**TASKS AND EXERCISES:**
**A.** Render this sentence from the post about cutting back on spending into Spanish: "I know I could live on significantly less."
**B.** Using the post about cutting back on spending, decide whether each statement is true. For each, answer yes or no and quote the exact words that settle it. (i) The writer pays a mortgage. (ii) Takeaways and alcohol rank first among the writer's spending. (iii) The £800 a month shifts by about £100 in either direction.
**C.** Write the next part of the post about cutting back on spending, picking up right after its final sentence.

====== PAGE TEXT

That’s a bit of shit title in fairness. *Quick Google*
“Crack the whip”: An expression for using one’s authority to urge subordinates to work harder or behave better…
So it doesn’t really fit does it? Unless I assume my brain is the subordinate, or my motivation, or self-discipline perhaps. Take your pick. The point I am trying to make is that I’ve been here before, trying to resurrect my writing mojo so many times that its become a bit of a joke.
What’s kicked it off this time? A few things, but chiefly, events in my life have forced some inward reflection on what really matters. I won’t bore you with the details of what my introspection revealed other than to say materialism seems to be a constant and vacuous part of my life. Such thoughts push one to want to change and grasp those things that mean something, create memories, affect oneself and those around us. One quick and easy way I have found that shines a brilliant light on areas of my life that are quite possibly a bit pointless, is to look closely at the outgoings from my bank. I have no mortgage, and yet £800 a month leaves my bank that is not connected to any necessary household bill, food (of which I mean food for the family) or fuel. £800 is attached to various subscriptions, gadgets, toys, or takeaways. That’s a lot of money. A quick scroll back through my banking app reveals that this is a near constant monthly expenditure with variations of plus or minus £100. I tested this by going through each transaction and asking myself if I really needed to spend that, and worryingly the answer was no.
This made me wonder if I could live on a significantly lower income, and if so, could that mean I could drop hours at work or even go part-time? It’s a reasonable assumption but the reality is, probably not. There is a saying in my family I’ve come to accept and believe. It something like “no mon, no fun.” Basically, no money = no fun.
I know I could live on significantly less. I know it. But would I enjoy it? Well, I’d have to find a completely different way of living. I’d have to give up a lot of things I spend money on now. A very quick search of my spending history shows that my top two expenditures are on takeaways/alcohol (family/friends/socialising) and then gadgets/toys – bits for my computer, my motorcycle, clothes. I spend a lot on other people too, at least a few hundred each month and I think that stems from not really caring a great deal about money. Sounds easy to say, and if I’m honest I probably only feel that way because I have money to spare and don’t miss it. I’m pretty sure I would feel different if I was on a lower income and struggling to put food on the table or fuel in the car.

============
====== MATERIAL PROVIDED

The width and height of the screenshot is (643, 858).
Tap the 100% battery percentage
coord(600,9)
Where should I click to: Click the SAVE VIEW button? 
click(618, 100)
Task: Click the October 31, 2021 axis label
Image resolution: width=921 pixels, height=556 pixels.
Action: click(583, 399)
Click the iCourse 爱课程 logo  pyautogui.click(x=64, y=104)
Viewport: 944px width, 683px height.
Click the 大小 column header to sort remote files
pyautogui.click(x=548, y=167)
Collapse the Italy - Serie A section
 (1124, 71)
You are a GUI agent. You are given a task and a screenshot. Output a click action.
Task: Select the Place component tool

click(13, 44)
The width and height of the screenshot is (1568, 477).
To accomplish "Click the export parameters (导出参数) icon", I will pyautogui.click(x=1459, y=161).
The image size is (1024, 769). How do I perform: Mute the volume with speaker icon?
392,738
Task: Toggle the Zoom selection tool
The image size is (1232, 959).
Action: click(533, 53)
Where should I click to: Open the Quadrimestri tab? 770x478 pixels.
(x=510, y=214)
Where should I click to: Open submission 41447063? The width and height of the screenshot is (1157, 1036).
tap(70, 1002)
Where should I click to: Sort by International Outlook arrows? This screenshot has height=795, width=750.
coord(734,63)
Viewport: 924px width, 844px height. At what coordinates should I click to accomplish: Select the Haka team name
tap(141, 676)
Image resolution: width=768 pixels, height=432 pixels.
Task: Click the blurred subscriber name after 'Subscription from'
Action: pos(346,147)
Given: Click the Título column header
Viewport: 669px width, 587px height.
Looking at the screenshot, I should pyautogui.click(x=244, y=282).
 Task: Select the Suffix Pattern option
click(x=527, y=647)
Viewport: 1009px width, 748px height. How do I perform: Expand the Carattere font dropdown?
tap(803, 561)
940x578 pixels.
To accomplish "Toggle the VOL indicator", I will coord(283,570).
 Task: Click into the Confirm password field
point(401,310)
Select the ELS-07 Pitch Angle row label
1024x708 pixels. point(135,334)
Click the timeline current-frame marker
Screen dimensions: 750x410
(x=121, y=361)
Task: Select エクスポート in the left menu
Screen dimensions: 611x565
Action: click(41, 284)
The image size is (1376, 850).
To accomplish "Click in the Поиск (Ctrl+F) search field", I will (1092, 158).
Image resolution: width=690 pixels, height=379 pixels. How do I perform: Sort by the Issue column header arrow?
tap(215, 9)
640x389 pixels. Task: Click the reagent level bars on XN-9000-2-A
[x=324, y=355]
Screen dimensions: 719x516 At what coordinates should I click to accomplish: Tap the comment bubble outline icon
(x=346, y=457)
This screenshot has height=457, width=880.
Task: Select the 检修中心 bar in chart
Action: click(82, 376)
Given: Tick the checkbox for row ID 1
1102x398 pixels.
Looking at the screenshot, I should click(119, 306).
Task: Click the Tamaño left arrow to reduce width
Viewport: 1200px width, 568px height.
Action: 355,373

============

**OUTPUTS BY TASK:**
**A.** Sé que podría vivir con mucho menos.

**B.**
(i) No: "I have no mortgage"
(ii) Yes: "my top two expenditures are on takeaways/alcohol (family/friends/socialising) and then gadgets/toys"
(iii) Yes: "a near constant monthly expenditure with variations of plus or minus £100"

**C.**
Another constant and reoccurring feeling is that I never joined the army, or any of the forces. I think I believed that was my path from when I was barely old enough to understand what the army was, right up until I was in my twenties and received a fateful letter. That letter informed me I was not eligible on medical grounds. I can recite every word of that letter. To this day I wish I’d appealed, but instead I got on with life. I went for uniform, perhaps stupidly thinking it would be the same existence as one might hope for in the military, and joined the ambulance service. Anyone who has worked in the ambulance service will tell you that of the three services (fire, police, ambulance), the ambulance is perhaps the furthest from any semblance of military life. The sheer lack of discipline make those who decide to join more akin to pirates of the road. I enjoyed my time with them anyway and made some good friends, so its not all bad.
What’s the point of all this? Well, I love writing. I’d love to do it more often and very occasionally I have a real crack at it. At my peak I was cranking out two or three short stories a month and even had some small success in selling them. It is, to me, extremely enjoyable. I love to try and write the stories that I want to read. Unfortunately, I have a full time job and (happily) a family and so my time is limited. I’ve often wondered if I can go part-time and therefore spend more time reading and writing, but the reality is that I don’t think I could. Sure, I might enjoy it for a while, but I’d soon miss all those comforts I obviously take for granted now. I don’t know what the answer is. Maybe it will just remain a hobby forever and I’ll never write my Legend, as David Gemmell did, coincidentally becoming one himself, I might add.
That will do for tonight anyway, or knowing me, this year, if my output on here is anything to go by.
Let me know your thoughts on this if you can spare a few minutes and jot a few sentences. I know I’m not the only one with aspirations to write and no time to do it.